I'm not even going to pretend like I'll be able to keep up with the rigors of NaBloPoMo, especially since I'm looking at a two week trip to Trinidad at the end of the month. My personal goal is to beat my top number of posts for a one month time period. That currently stands at eight for last years NaBloPoMo. That should be easy right?

Monday, November 05, 2007

These Go To Eleven

Me and rhythm games have a colored history.

I remember hearing about a game called Dance Dance Revolution about ten years ago. It sounded like the Nintendo Powerpad recycled as an arcade game to me, I didn't understand what the big deal was. You get up and stomp on the buttons in time to the music, what's the big deal. It sounds like something Japanese school girls would like.

Around the same time a game called PaRappa the Rapper was released for the Playstation and became a huge hit. This one was even more headscratching as you're just pushing buttons on a game pad in time to the music. You don't even pretend to dance! Talk about a dumbed down game concept.

Skip ahead a few years to the release of the Sega Dreamcast and a game called Space Channel 5. Same concept as PaRappa only this time the protagonist is a curvy pink-haired woman in a spacesuit a'la Barbarella. Ok so maybe sex does sell. I ended up picking it up and enjoying the hell out of it.

Shortly thereafter I found myself at a party one weekend where a group of co-workers had brought in an X-Box and four Dance Dance Revolution pads. We connected it to an overhead projector and a decent stereo and for the next 30 minutes I sat watched people who had obviously played the game way too much. They stepped, jumped, and turned in perfect synchronization to the music and to one-another. I was so mesmerized I lost prejudice for the game enough to ask for a turn. They set it to the easiest level and I still failed miserably but it was fun, god it was fun.

I finally understood what those Japanese school girls had seen all along.

I eventually picked up the game and my own pad and though I never got as good as my friends I still had a blast playing. Which brings us to this last year.

Different set of co-workers and a drinking game with lots of beer this time. I'd been hearing a lot about this game called Guitar Hero. Same premise as DDR only instead of a dance pad you have a guitar you press colored buttons on in time to the music. It feels less a guilty pleasure and more socially acceptable to wail on a guitar than bounce around on a plastic mat with giant arrows.

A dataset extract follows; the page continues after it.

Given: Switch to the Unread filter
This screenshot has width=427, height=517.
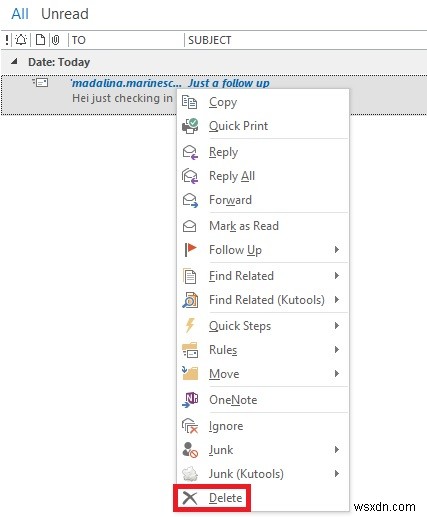Looking at the screenshot, I should coord(65,14).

I hesitated to get into these types of games because they were the realm of the slavering masses. Those that had eschewed video games as too complex and for nerds. They had never cared if that new sword raised an elves attack value enough to be worth the cost, or learned to circle strafe or rocket jump. I felt like I was betraying my roots. But you get to pretend to play guitar!!! Now with less air and more interaction!

Well, somebody was reading my mind and has found the perfect marriage of experience/level/never-ending-treadmill style gameplay and the rhythm game. They also threw in what promises to be the ultimate drunken party game to boot.

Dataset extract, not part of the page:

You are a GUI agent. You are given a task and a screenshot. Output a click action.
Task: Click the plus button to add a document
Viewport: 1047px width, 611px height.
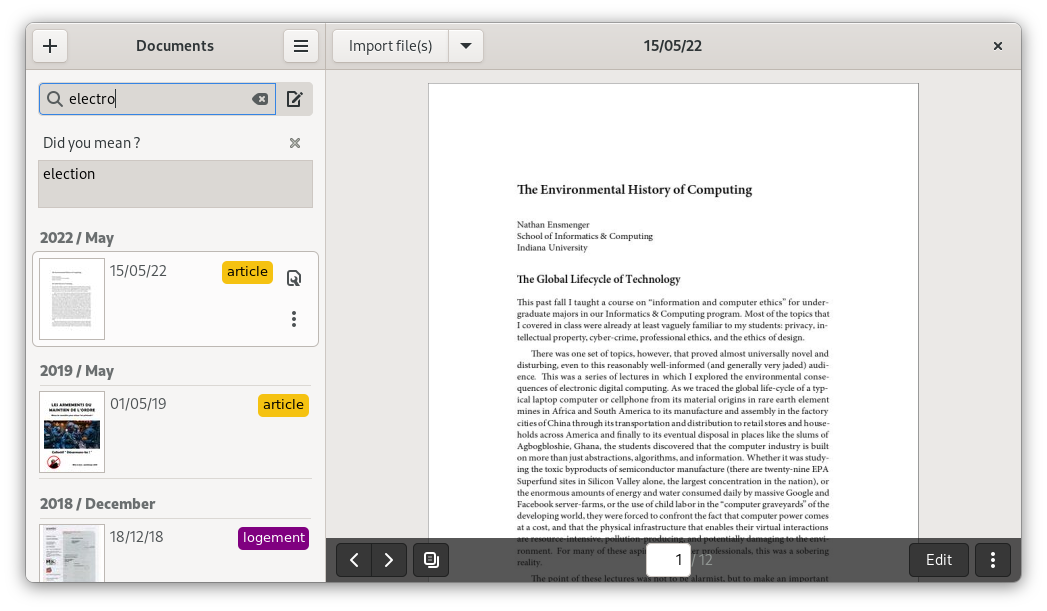pos(50,46)

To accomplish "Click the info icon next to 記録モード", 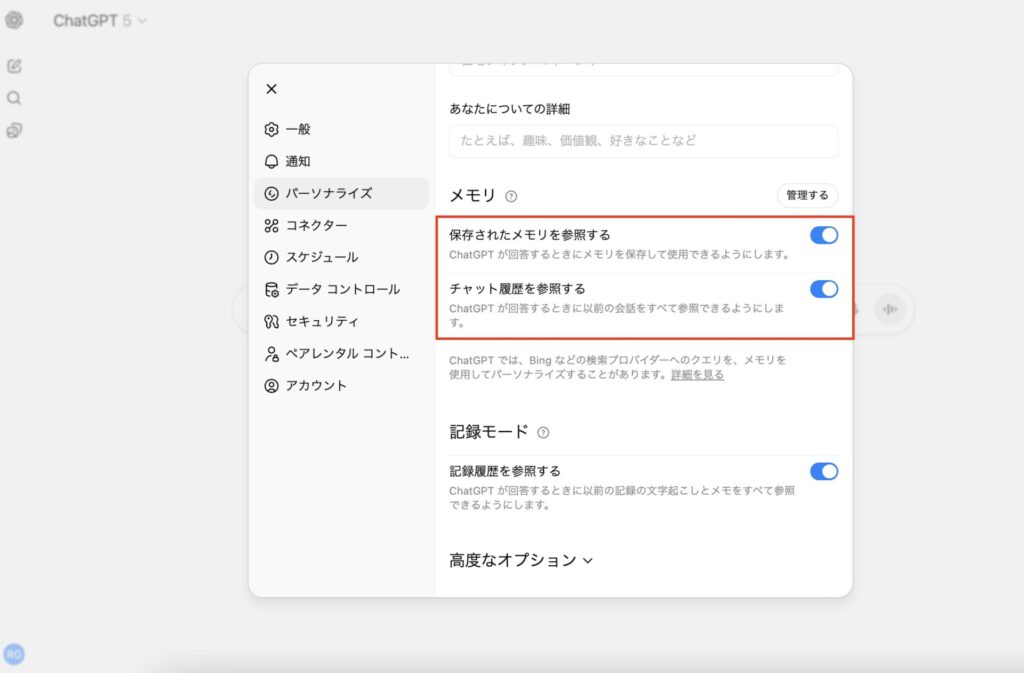I will coord(543,433).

You've got a guitar, a microphone, and drums this time for you and two drunken friends. (three if you pick up another guitar for someone to play bass) They've created a World Tour mode where you create a rock star analog of yourself in game, as do your friends, and you come up with a band name and logo. You start off playing smaller clubs and build a fanbase and slowly unlock things like a manager, tour bus, roadies, etc... until you have enough infrastructure with you to allow you to play stadiums. You earn money in game for better equipment, stage props, costumes. I'm sure you can hear giddiness in my serifs as I type this. It's so absolutely perfect.

Here's where you, my readers, get to join in the fun. We've all thought at one time or another "that outrageous combination of words would make the perfect band name"! I need a name for my band so I can get working on a logo and have it ready for the game when it comes out on the 20th.

If any of you have felt the spirit of rock and own an Xbox 360 you can play with your band on Live so you don't even have to be in the same room to rock out together. In the words of AC/DC: We roll tonight... to the guitar bite... and for those about to rock... I salute you.